The date of removal of a company on ineligibility grounds will not
be earlier than the date on which the company was not, or ceased to
be eligible. However, Customs' will have the discretion to remove
a company from a later date. The date for removal of a company on
revenue protection grounds will not be earlier than the date on which
the notice is given. This power enables Customs to treat equally companies
which are refused grouping on ineligibility or revenue protection
grounds, and companies already treated as members of groups which
cease to be eligible or present the same revenue risk. 9. Paragraph (3) amends section 83(k) of the Value Added Tax
Act 1994 (appeals) so that companies can appeal against the refusal
of an application under the new rules. It also introduces a new right
of appeal, so that companies can appeal against the issue of a notice
to remove a company from a group on ineligibility or revenue protection
grounds. 10. Paragraph (4) inserts new subsections (4A) to (4D) after
section 84(4) of the Value Added Tax Act 1994 (appeals supplementary).
11. Subsection (4A) sets out that the jurisdiction of the
tribunal, when considering appeals against the refusal of an application
to form or vary a group for the protection of the revenue, shall be
supervisory. It also sets out that the refusal shall have effect pending
the determination of an appeal and that the refusal shall be taken
not to have occurred if the appeal is allowed. 12. Subsection (4B) sets out that, when an appeal is made
against the issue of a notice to remove a company from a group, the
notice shall have effect pending the outcome of an appeal.

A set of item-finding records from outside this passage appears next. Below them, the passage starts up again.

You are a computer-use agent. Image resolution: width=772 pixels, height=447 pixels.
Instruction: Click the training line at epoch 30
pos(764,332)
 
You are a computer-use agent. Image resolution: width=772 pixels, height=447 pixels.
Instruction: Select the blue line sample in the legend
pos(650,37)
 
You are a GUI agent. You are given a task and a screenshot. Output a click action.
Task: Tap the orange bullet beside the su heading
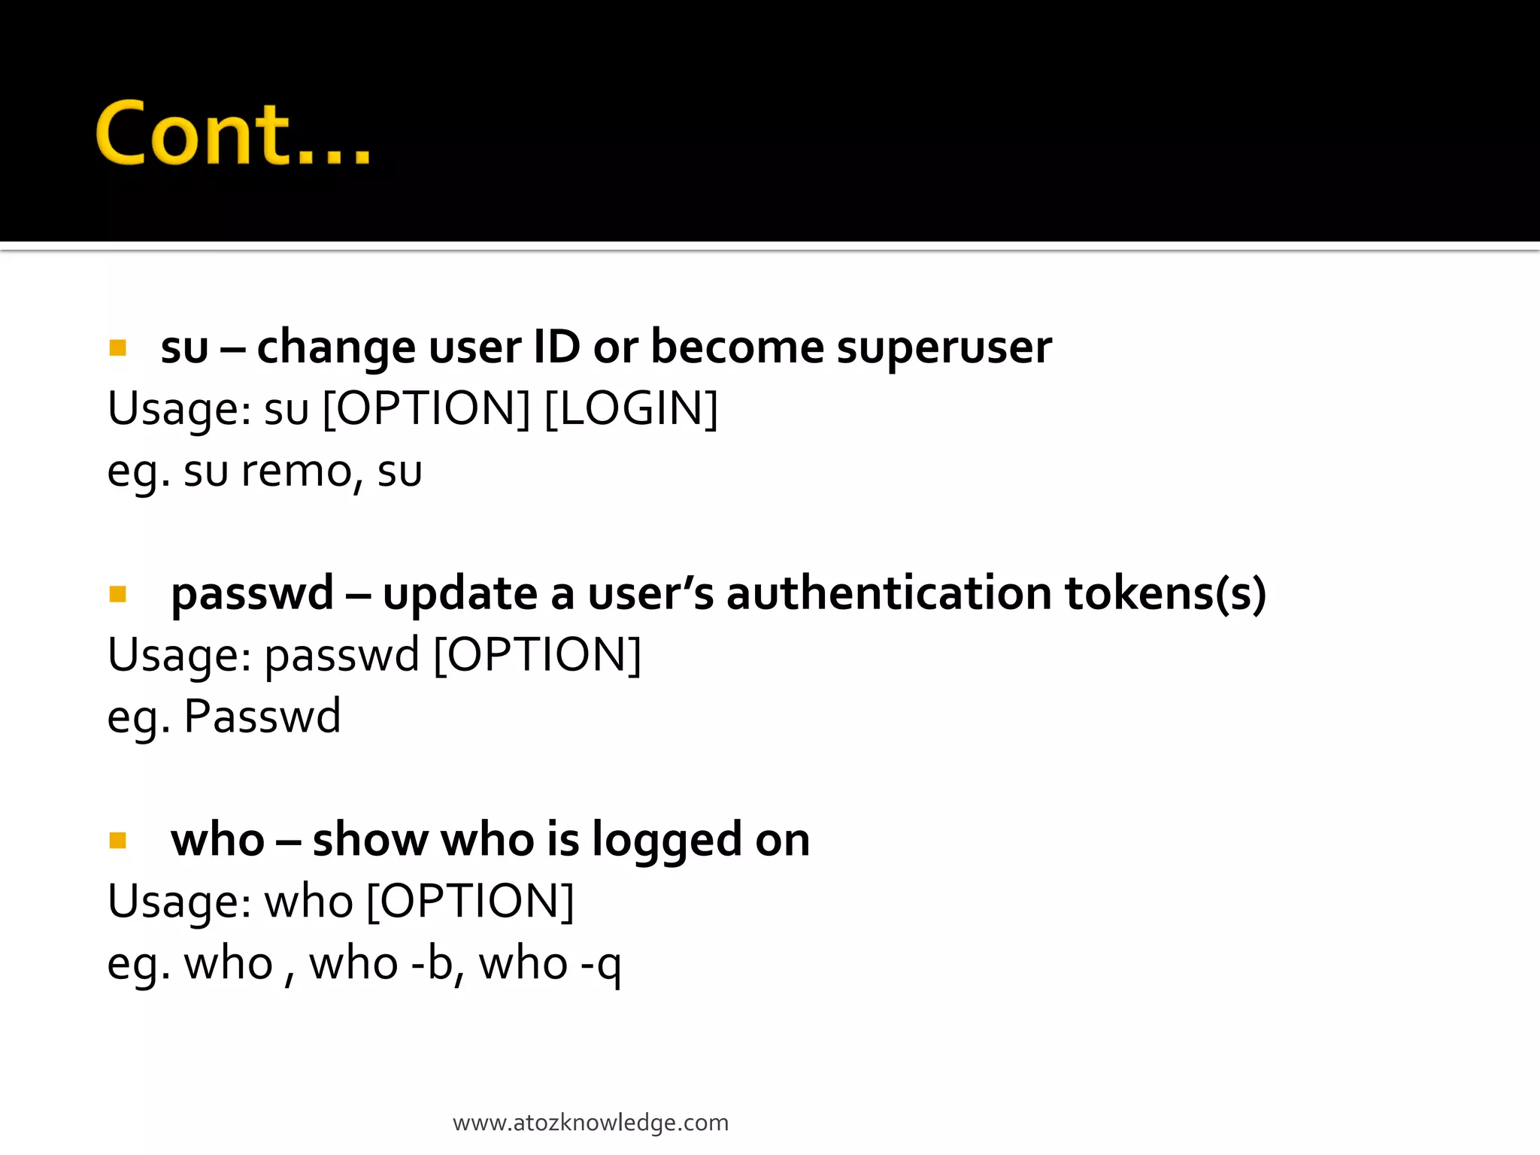pyautogui.click(x=117, y=347)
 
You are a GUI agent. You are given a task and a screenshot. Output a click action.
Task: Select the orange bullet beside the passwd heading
pyautogui.click(x=117, y=594)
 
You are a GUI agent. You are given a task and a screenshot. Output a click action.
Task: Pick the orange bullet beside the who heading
pyautogui.click(x=117, y=840)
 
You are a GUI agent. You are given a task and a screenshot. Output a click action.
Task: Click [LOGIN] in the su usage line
pyautogui.click(x=631, y=409)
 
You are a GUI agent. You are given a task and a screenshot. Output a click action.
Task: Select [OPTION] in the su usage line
pyautogui.click(x=426, y=409)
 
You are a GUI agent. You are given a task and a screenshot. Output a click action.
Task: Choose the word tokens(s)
pyautogui.click(x=1166, y=594)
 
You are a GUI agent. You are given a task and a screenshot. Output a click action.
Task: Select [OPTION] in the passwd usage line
pyautogui.click(x=538, y=655)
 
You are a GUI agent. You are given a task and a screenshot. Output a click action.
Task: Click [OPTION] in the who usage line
pyautogui.click(x=470, y=901)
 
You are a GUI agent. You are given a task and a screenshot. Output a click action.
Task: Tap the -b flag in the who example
pyautogui.click(x=432, y=963)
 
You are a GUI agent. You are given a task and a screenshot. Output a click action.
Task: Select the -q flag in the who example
pyautogui.click(x=601, y=965)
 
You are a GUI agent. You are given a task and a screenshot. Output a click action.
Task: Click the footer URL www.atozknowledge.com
pyautogui.click(x=590, y=1123)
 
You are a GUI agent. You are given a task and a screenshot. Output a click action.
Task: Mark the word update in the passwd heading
pyautogui.click(x=460, y=594)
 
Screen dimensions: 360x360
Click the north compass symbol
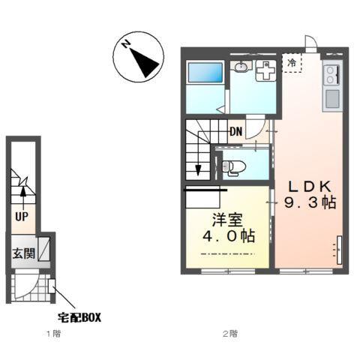(138, 57)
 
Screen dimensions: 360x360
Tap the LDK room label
(310, 186)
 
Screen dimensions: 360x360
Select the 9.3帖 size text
(310, 202)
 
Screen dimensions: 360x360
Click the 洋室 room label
(227, 220)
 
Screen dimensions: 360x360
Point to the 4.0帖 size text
(229, 236)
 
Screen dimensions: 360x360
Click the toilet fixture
(234, 166)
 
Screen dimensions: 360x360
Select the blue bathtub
(206, 73)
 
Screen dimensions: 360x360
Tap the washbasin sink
(241, 67)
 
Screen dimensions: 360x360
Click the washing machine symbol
(266, 70)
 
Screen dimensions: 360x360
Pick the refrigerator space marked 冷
(292, 63)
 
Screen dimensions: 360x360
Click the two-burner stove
(331, 75)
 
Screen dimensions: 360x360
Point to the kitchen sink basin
(332, 99)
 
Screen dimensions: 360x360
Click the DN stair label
(236, 131)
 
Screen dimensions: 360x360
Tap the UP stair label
(22, 217)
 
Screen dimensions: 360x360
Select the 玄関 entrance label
(24, 254)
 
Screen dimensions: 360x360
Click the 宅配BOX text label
(80, 318)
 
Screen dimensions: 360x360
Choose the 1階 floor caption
(54, 334)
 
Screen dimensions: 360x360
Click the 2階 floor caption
(230, 334)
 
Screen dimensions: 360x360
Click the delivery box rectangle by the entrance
(52, 286)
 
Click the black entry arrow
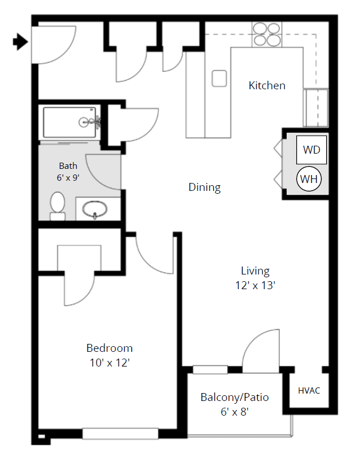coord(20,42)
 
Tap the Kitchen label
coord(267,86)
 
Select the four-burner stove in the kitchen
coord(267,34)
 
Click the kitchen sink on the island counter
coord(219,78)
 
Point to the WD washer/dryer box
coord(311,150)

If the
appeal is allowed, the notice will be deemed to have never had effect.
13. Subsection (4C) clarifies that the tribunal shall have
supervisory jurisdiction in respect of appeals against the issue of
a notice to remove a company from a group for the protection of the
revenue. 14. Subsection (4D) clarifies that the tribunal shall have
supervisory jurisdiction for appeals relating to the date on which
a company is removed from a group where it appears that the eligibility
criteria are not or are no longer met. 15. Paragraph (5) amends Schedule 9A to the Value Added Tax
Act 1994 to reflect the changes to section 43, so that the removal
of a company from a group shall not be regarded as a 'genuine commercial
purpose' for the purposes of that schedule. 16. Paragraph (6) provides for transitional arrangements.

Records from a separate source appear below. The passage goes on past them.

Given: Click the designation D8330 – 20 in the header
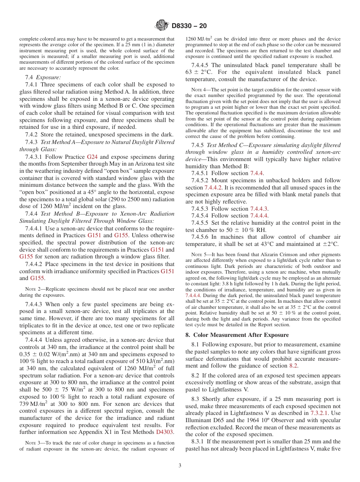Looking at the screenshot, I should pos(189,26).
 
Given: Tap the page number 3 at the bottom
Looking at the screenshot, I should pos(180,466).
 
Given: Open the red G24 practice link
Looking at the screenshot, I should pos(92,156).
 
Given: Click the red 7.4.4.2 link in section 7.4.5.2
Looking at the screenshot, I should pos(214,187).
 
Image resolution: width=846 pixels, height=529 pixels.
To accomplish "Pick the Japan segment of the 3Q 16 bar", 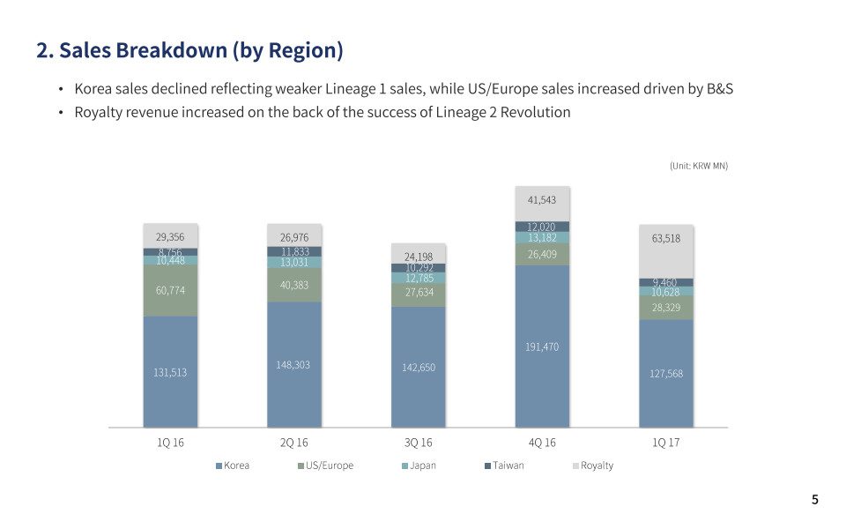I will pos(419,279).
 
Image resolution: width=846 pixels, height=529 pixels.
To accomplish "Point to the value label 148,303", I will pos(294,364).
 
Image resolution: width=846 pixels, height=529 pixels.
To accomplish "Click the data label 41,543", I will pos(542,200).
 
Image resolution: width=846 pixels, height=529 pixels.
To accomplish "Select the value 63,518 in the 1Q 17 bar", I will pos(666,238).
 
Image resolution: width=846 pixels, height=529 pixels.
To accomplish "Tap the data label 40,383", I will pos(294,285).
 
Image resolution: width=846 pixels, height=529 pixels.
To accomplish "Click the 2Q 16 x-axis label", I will pos(294,442).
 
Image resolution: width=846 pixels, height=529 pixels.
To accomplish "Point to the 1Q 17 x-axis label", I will pos(666,442).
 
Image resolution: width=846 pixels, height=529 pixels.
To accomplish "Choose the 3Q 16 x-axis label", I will pos(419,442).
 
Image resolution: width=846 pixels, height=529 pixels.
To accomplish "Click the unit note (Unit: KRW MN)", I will pos(699,166).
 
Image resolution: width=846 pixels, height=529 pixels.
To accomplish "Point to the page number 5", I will pos(815,500).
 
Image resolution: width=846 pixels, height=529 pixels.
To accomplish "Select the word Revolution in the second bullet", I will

In particular it ensures that companies, which were treated as members
of a group under the previous legislation, will continue to be treated
as a group under the new legislation. 17. Where an application has been received before the new provisions
take effect, the application shall be considered under the old provisions
and, if approved, will be treated as if it had been approved under
the new provisions. 18. A company which was a member of a group under the old provisions,
which is no longer eligible under the new provisions because it is
not established or does not have a fixed establishment in the UK,
shall not be removed from a group before 1 January 2000. 19. It also provides that, where an application is received after
the new provisions come into effect, but the application is being
made under the old provisions, it shall be treated as if it were an
application under the new provisions. 20. Schedule 20, Part II (1) provides for the repeal of section
43(3) to (8) of the Value Added Tax Act 1994 and section 25(3) and
(4) of the Finance Act 1995, subject to the transitional provisions
in paragraph 6 of Schedule 2. BACKGROUND 21. VAT group treatment is a business facilitation measure, intended
to reduce the administrative impact of the tax on associated companies.

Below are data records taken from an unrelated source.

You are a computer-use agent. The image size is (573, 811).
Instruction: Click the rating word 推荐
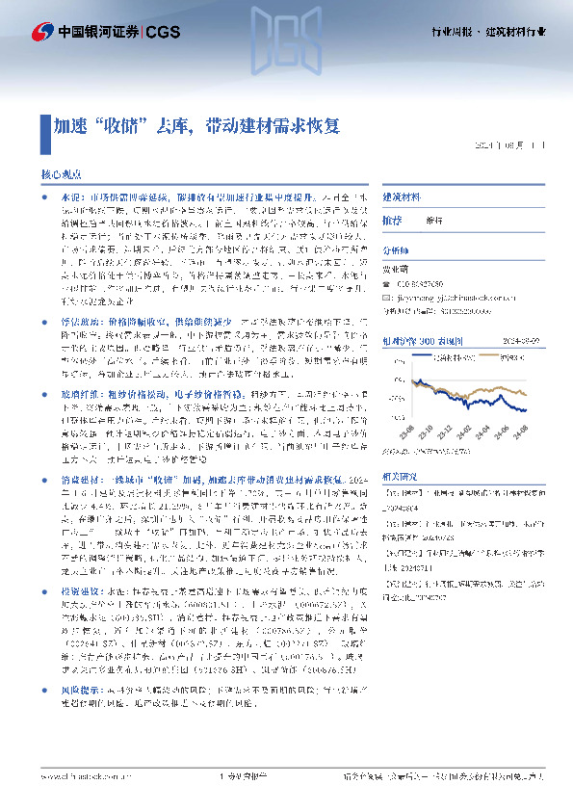392,221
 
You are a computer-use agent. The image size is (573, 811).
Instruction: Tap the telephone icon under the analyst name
387,284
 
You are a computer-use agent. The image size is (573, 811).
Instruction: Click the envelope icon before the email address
387,298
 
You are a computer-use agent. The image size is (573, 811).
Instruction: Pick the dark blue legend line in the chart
423,355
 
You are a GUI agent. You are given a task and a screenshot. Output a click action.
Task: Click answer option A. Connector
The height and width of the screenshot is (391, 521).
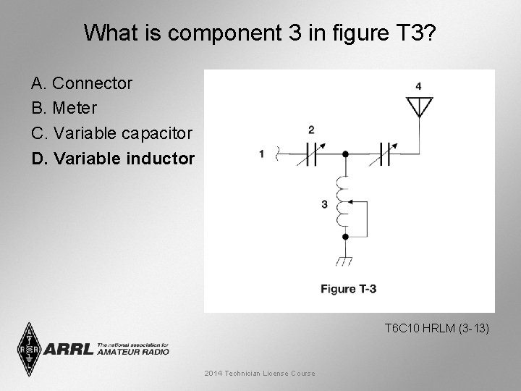[x=82, y=83]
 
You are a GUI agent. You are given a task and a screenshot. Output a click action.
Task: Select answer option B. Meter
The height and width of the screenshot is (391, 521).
[x=64, y=108]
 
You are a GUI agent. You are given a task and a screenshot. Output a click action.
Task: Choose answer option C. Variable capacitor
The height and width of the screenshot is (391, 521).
[x=111, y=133]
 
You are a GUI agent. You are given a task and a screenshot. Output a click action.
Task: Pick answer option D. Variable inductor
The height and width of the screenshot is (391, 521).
[x=113, y=157]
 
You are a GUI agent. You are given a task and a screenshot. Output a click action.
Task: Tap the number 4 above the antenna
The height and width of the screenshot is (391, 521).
[x=418, y=87]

The grouped companies account for tax on a single return, and supplies
between them are disregarded for VAT purposes. Businesses are normally
able to choose which companies they group, provided that each company
meets the eligibility requirements. 22. These measures will raise an additional £5 million during 1999/2000 and £10 million in subsequent years. £40 million of potential loss through tax avoidance will also be protected.